<<<<

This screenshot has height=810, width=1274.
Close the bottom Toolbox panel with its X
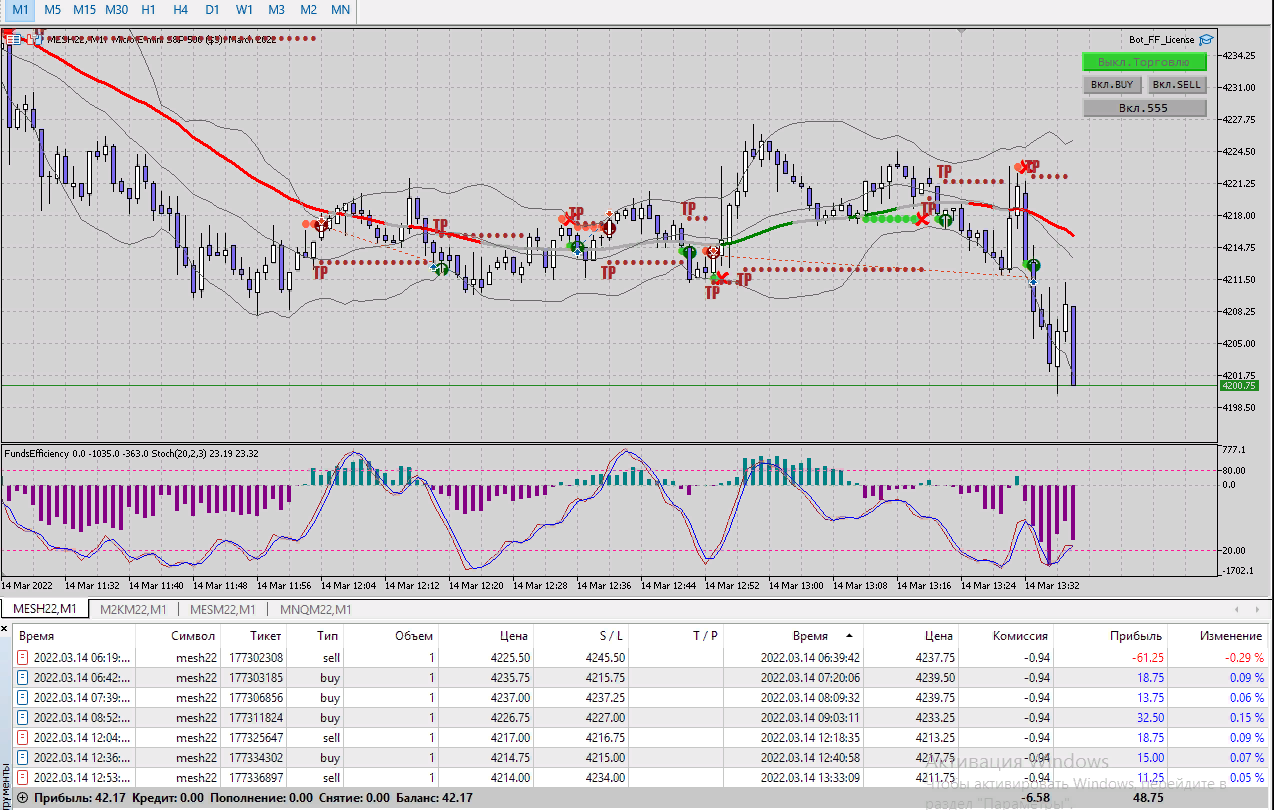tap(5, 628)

>>>>
<<<<

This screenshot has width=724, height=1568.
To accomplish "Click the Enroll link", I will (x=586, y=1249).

>>>>

- GOAL OF THE EXERCISE
Copy out the rows above word for word. Start with the line containing "This screenshot has width=724, height=1568." and end with the line containing "will (x=586, y=1249).", including both of those lines.

- THE ANSWER
This screenshot has width=724, height=1568.
To accomplish "Click the Enroll link", I will (x=586, y=1249).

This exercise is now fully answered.